-
Type: Bug
-
Status: To Do (View Workflow)
-
Priority: Medium
-
Resolution: Unresolved
-
Affects Version/s: VOLTHA v2.10
-
Fix Version/s: Future
-
Component/s: ofagent-go, rw-core, Testing
-
Labels:None
-
Story Points:5
-
Epic Link:
Purpose of the test/pod/hardware
To test openonu rolling update.
Current issue
This job https://jenkins.opencord.org/view/VOLTHA-2.X-Tests/job/periodic-software-upgrade-test-bbsim fails for voltha component minor upgrade and rolling update tests
Root cause
When openonu pod is changed/upgraded/downgraded, rw-core correctly detects that the image has been updated. It then waits for connection with old adapter to severed completely and then starts connection with the new adapter. Meanwhile the openonu adapter sets the pod ready state to be “True” after kafka and etcd probes are fine. The rw-core establishing connection with new adapter and new adapter setting its pod ready state to True are happening independently.

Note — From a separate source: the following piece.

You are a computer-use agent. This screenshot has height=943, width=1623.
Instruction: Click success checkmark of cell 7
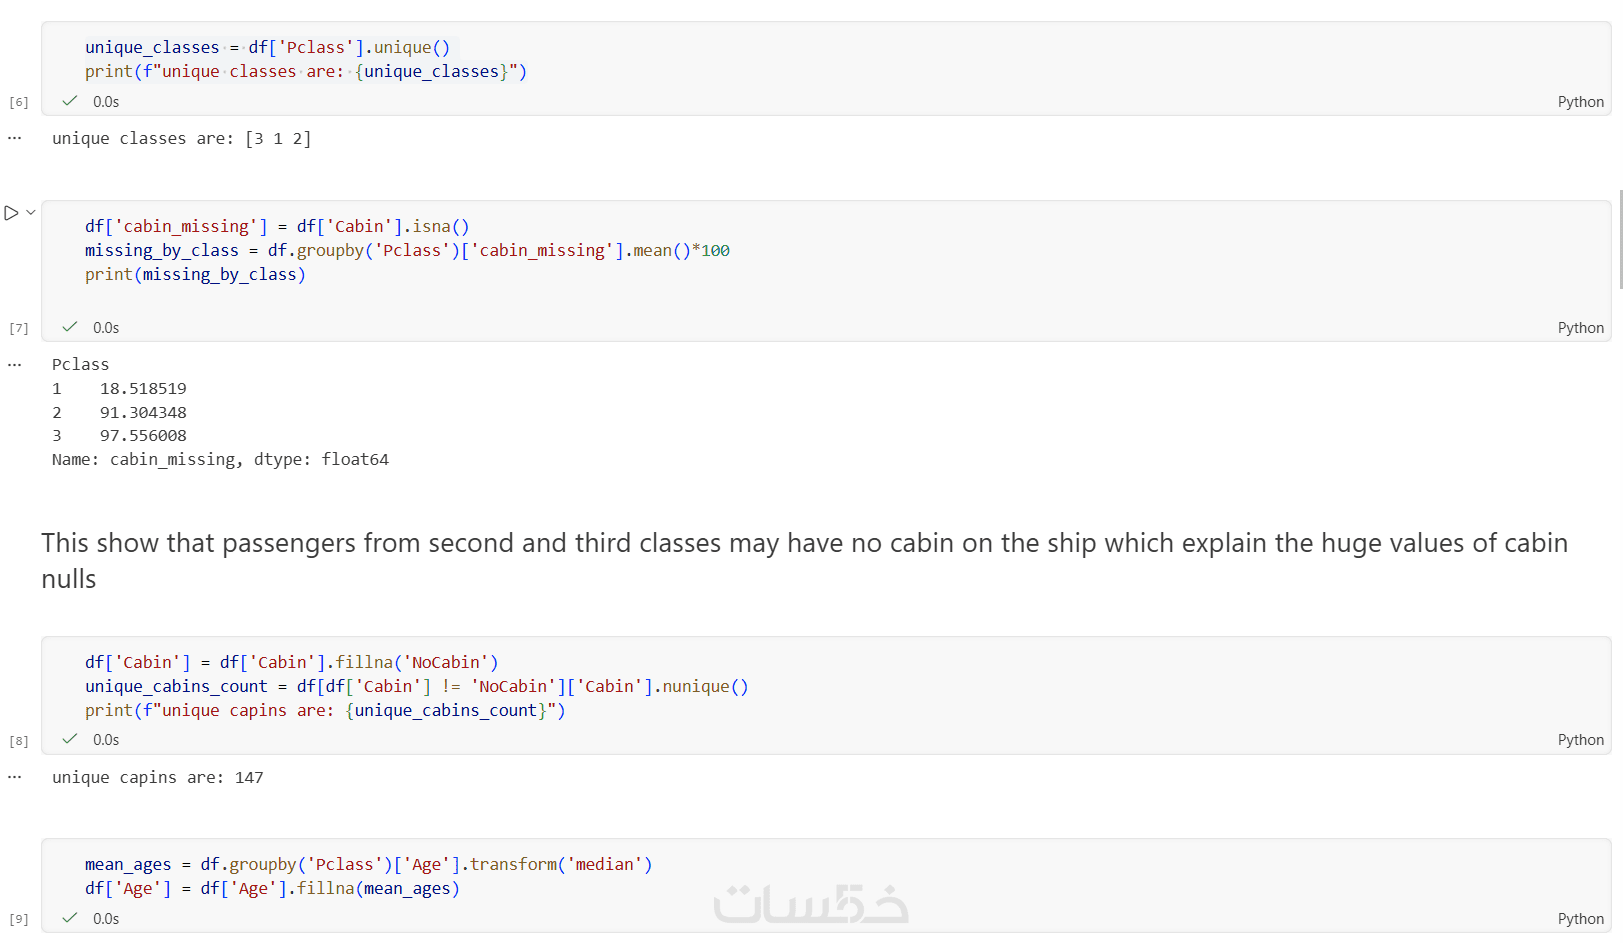tap(70, 327)
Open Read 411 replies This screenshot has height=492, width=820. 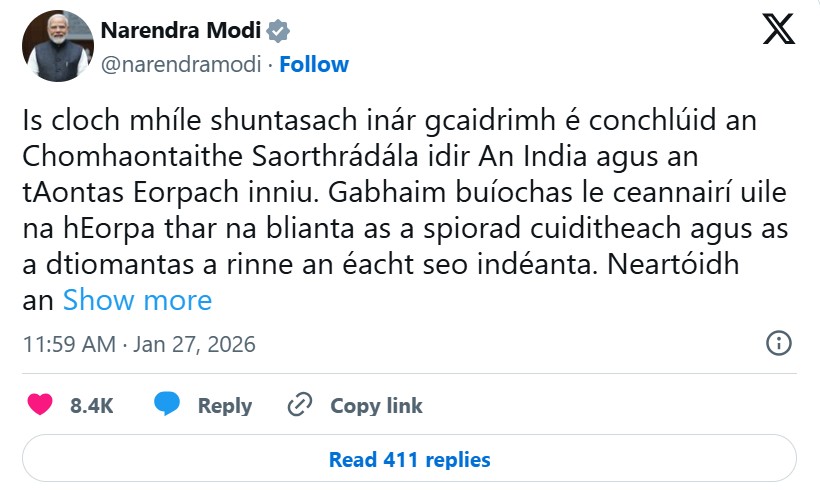coord(409,459)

Now as soon as rw-core establishes connection with new adapter, it sends a reconcile request for all the devices managed by that adapter. The openonu adapter does not accept reconcile request until it is sure that openolt adapter is able to communicate with it. The openolt adapter does not establish connection with openonu adapter until receives a flow (which consequently triggeres a TP request to openonu adapter) or some other external trigger (like omci resp.) for it to communicate and establish connection with the openonu adapter.
During this time any reconcile request issued to openonu adapter will keep failing.
Meanwhile the test issues a volt-add-subscriber-access call (which should help establish between openolt and openonu adapter) but the subscriber is already provisioned in a previous component upgrade test (openolt adapter) so the call to provision subscriber is silently ignored. While everything looks good externally – the flows are installed, packet in/out are working fine, so the test proceeds to next component upgrade which is rw-core. When rw-core is restarted things seem to start breaking because the device was not reconciled in the previous component upgrade (for reasons already described).
Next Steps
There seems to be some architectural issues here that openonu adapter depends on openolt adapter to be able to communicate to it first before it can process reconcile, and openolt is dependent on some other external trigger for this to happen and rw-core just keeps trying to reconcile which never goes through. A jira ticket is needed to look into this.
Meanwhile we should try to change the test to unprovision subscriber at the start of each component upgrade test to see if that breaks this deadlock. Hope this made some sense.